ASSIGNMENT
Take the line that contains "Cookieeinstellungen (173, 1448)" and every line below it to the end of the entries, and give them again exactly, leaving out any pictures.

Segment Start: THE DATA

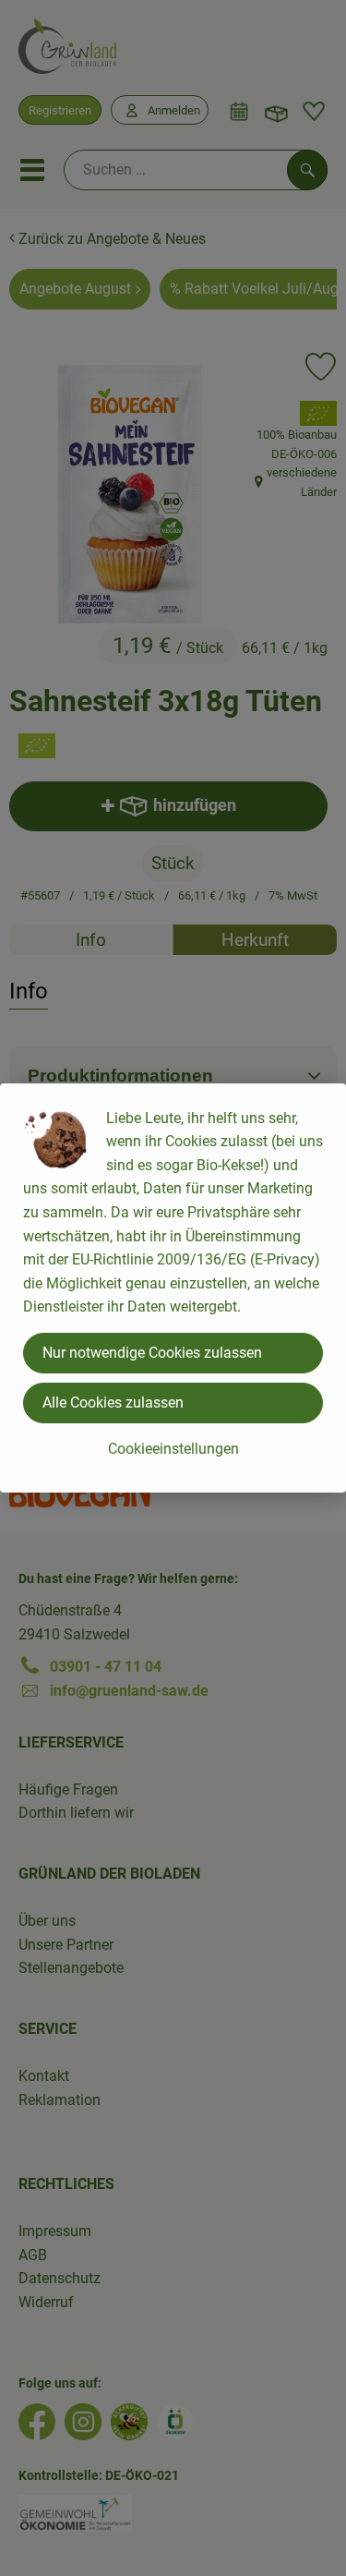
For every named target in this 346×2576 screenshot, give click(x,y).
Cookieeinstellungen (173, 1448)
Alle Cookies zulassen (113, 1402)
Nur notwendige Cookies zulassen (152, 1352)
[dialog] (173, 1288)
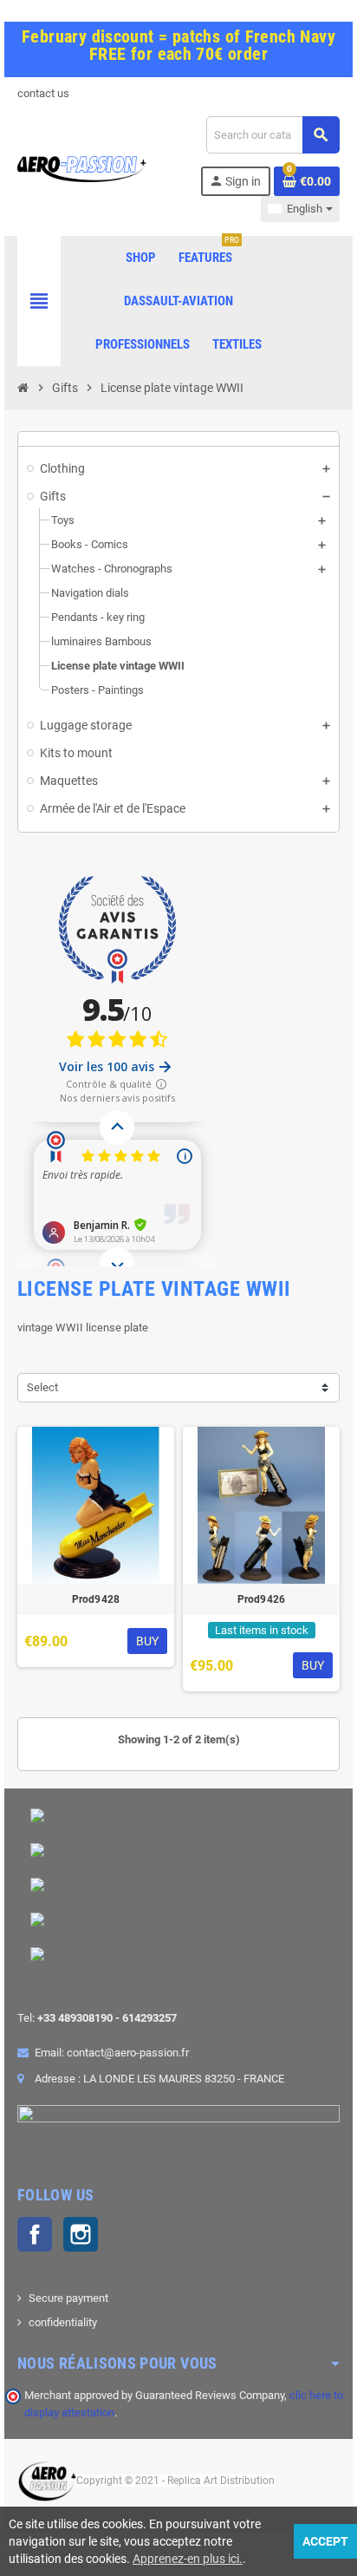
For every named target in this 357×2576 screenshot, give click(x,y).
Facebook (34, 2234)
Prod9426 (261, 1599)
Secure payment (68, 2298)
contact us (43, 93)
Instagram (80, 2234)
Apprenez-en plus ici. (188, 2559)
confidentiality (63, 2322)
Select (42, 1387)
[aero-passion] (81, 167)
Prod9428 (96, 1599)
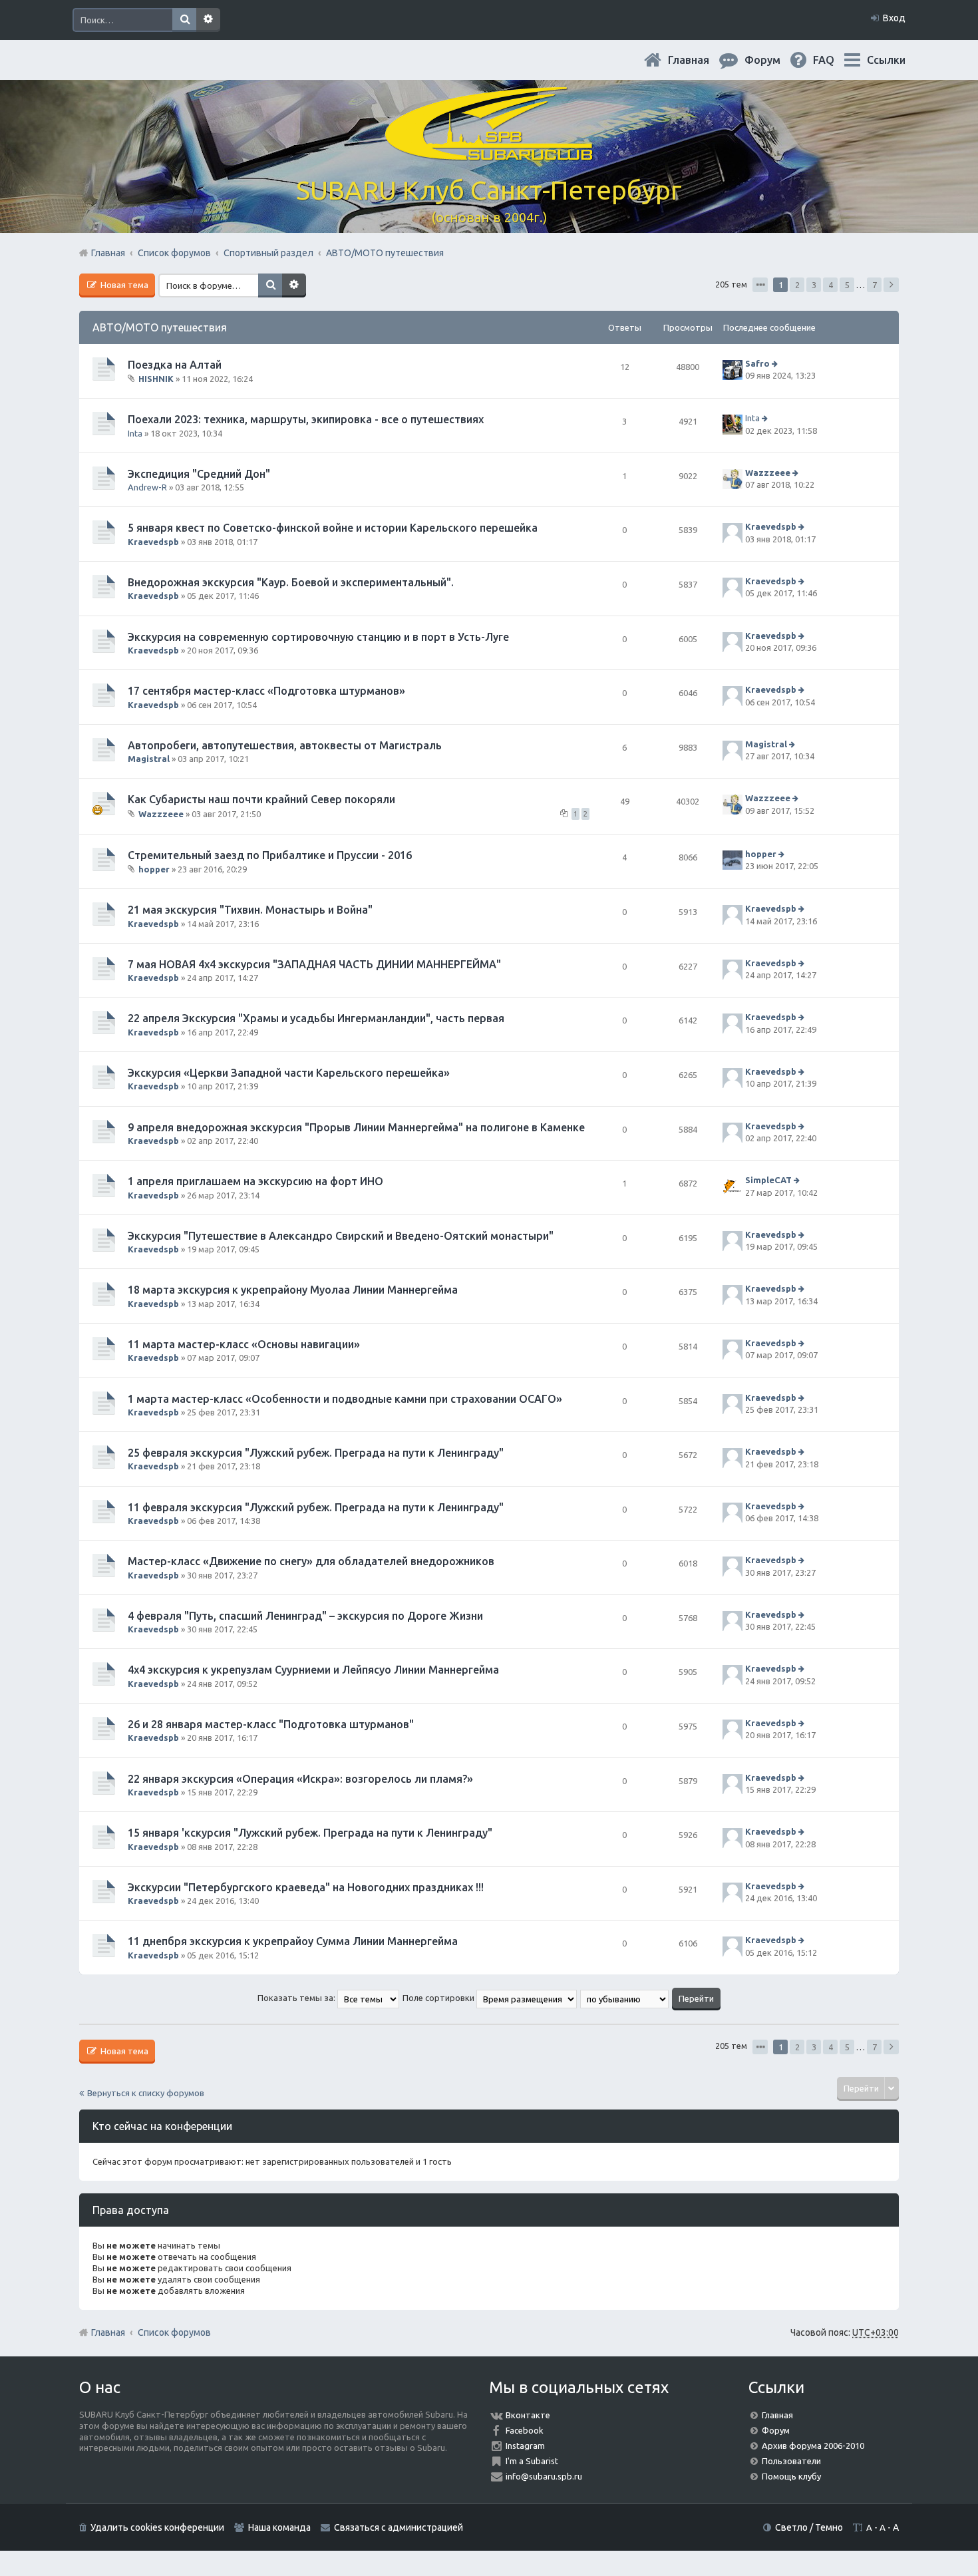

Segment End: THE DATA

RESPONSE AREA
Cookieeinstellungen (173, 1448)
Alle Cookies zulassen (113, 1402)
Nur notwendige Cookies zulassen (152, 1352)
[dialog] (173, 1288)
For every named target in this 357×2576 screenshot, give click(x,y).
Facebook (34, 2234)
Prod9426 (261, 1599)
Secure payment (68, 2298)
contact us (43, 93)
Instagram (80, 2234)
Apprenez-en plus ici. (188, 2559)
confidentiality (63, 2322)
Select (42, 1387)
[aero-passion] (81, 167)
Prod9428 (96, 1599)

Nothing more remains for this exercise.